◆ Stored data
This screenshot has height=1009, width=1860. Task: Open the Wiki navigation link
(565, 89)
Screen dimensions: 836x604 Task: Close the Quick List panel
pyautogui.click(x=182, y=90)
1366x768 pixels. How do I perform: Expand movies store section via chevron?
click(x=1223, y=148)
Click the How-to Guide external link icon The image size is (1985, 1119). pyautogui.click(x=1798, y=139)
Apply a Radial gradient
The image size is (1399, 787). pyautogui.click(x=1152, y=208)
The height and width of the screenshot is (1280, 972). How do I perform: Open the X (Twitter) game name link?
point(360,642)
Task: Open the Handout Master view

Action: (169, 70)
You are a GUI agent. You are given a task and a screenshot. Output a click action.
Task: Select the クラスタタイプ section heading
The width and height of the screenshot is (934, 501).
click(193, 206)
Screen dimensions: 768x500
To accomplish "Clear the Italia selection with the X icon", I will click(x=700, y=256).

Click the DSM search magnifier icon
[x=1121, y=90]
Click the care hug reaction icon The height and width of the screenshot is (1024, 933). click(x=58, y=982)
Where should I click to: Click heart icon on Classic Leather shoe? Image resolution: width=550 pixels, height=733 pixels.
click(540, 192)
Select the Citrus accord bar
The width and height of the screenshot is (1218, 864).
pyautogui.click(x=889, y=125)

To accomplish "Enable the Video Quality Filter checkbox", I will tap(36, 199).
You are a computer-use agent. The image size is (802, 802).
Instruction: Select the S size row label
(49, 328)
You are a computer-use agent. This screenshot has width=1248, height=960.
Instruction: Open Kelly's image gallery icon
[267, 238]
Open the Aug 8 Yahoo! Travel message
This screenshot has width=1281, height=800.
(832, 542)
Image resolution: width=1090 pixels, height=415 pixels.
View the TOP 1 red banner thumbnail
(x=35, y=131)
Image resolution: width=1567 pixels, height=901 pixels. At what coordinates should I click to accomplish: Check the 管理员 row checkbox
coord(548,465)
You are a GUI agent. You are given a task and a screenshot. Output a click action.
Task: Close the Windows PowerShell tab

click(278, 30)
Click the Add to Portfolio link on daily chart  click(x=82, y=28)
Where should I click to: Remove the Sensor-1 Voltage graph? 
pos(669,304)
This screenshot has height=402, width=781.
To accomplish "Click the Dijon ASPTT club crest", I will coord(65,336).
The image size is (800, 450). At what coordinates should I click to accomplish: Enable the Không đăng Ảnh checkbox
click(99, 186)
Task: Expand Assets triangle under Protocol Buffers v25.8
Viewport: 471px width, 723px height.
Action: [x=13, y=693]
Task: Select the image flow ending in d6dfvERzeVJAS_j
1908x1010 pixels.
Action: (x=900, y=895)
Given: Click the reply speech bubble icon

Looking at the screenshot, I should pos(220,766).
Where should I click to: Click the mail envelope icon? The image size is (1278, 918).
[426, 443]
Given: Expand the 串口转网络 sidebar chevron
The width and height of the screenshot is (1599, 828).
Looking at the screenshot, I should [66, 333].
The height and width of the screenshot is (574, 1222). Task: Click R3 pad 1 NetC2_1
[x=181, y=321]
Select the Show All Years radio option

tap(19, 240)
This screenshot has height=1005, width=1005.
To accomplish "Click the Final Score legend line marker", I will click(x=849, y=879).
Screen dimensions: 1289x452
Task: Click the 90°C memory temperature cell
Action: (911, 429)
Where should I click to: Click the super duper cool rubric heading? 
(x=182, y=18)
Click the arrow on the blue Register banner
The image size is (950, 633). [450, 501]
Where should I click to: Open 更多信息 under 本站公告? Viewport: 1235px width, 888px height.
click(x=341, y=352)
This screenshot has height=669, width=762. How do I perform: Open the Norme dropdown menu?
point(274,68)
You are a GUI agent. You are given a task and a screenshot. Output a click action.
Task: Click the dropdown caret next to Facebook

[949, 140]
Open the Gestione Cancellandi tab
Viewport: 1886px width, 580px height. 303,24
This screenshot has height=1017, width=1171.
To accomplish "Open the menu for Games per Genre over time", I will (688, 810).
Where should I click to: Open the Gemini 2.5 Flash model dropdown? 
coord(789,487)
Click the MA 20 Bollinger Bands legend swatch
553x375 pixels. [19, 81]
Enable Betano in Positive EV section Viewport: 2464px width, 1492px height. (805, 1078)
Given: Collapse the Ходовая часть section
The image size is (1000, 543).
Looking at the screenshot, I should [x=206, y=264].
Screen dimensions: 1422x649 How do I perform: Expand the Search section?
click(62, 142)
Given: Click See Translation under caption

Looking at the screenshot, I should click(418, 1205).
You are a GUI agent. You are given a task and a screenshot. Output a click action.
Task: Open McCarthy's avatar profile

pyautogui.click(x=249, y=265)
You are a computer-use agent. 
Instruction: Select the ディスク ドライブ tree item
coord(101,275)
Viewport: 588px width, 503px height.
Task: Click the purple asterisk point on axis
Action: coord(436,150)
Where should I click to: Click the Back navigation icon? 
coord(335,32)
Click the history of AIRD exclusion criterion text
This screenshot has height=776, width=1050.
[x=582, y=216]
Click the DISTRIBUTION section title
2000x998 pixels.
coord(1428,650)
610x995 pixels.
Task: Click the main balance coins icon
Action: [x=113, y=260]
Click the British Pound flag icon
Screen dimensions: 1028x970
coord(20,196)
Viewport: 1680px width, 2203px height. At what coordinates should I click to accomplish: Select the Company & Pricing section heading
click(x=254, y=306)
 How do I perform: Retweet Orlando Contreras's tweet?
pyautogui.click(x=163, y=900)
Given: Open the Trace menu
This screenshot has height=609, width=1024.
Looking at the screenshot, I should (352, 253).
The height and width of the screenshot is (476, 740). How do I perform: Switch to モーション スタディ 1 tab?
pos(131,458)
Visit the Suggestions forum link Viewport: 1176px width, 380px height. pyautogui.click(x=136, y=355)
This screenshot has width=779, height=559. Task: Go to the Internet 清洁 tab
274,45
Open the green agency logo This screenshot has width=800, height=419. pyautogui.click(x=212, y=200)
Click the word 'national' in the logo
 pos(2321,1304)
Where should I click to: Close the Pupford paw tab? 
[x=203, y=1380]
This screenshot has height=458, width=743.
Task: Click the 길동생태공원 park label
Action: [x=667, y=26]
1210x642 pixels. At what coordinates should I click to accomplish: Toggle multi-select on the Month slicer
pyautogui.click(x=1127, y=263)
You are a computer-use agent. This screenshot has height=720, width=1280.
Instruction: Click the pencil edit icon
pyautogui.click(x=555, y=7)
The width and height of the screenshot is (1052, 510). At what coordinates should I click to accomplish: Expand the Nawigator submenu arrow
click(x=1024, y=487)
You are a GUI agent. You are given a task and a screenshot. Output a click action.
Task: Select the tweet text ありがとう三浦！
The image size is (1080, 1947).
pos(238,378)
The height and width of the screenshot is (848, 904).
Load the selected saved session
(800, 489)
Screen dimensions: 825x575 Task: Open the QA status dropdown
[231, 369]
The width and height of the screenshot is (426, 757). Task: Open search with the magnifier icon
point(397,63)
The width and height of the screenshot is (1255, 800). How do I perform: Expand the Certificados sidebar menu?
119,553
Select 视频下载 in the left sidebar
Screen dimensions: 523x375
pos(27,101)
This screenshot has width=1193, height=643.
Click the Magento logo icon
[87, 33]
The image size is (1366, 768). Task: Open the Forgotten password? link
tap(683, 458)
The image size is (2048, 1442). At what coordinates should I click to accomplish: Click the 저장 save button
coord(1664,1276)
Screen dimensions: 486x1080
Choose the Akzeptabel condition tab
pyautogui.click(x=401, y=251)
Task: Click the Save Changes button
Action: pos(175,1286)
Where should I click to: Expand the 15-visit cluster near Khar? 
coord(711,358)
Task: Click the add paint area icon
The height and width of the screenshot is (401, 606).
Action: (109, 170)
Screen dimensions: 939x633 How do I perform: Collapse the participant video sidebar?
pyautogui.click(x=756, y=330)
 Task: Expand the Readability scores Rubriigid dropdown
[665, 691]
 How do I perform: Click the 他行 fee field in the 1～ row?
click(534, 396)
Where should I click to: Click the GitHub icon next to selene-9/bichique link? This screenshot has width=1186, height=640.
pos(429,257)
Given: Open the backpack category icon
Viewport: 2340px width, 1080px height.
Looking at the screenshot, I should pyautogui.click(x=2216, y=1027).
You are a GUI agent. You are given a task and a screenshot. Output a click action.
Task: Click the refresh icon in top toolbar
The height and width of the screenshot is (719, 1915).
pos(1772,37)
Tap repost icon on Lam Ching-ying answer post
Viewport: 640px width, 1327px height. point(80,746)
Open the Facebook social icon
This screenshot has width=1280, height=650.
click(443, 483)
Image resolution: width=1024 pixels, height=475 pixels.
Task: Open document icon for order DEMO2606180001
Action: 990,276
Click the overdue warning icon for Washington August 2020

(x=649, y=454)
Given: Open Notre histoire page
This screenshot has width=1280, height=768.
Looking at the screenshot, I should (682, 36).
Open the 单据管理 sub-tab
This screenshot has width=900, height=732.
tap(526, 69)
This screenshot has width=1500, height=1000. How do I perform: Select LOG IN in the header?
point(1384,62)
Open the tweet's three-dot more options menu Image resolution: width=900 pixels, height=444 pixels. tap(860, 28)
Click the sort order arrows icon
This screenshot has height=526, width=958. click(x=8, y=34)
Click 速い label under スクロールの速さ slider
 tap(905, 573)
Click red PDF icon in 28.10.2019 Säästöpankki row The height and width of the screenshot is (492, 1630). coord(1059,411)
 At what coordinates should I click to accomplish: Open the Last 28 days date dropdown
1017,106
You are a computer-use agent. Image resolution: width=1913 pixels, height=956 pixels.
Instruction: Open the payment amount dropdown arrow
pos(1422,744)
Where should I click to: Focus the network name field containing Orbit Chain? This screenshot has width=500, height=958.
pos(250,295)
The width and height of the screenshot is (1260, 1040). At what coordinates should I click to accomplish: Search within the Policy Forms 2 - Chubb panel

◆ What to do
Each line above that contains the string "computer" should be identified and copied.

◆ Exercise output
You are a computer-use agent. The image size is (802, 802).
You are a computer-use agent. This screenshot has width=1248, height=960.
You are a computer-use agent. 
You are a computer-use agent. This screenshot has height=720, width=1280.
You are a computer-use agent. Image resolution: width=1913 pixels, height=956 pixels.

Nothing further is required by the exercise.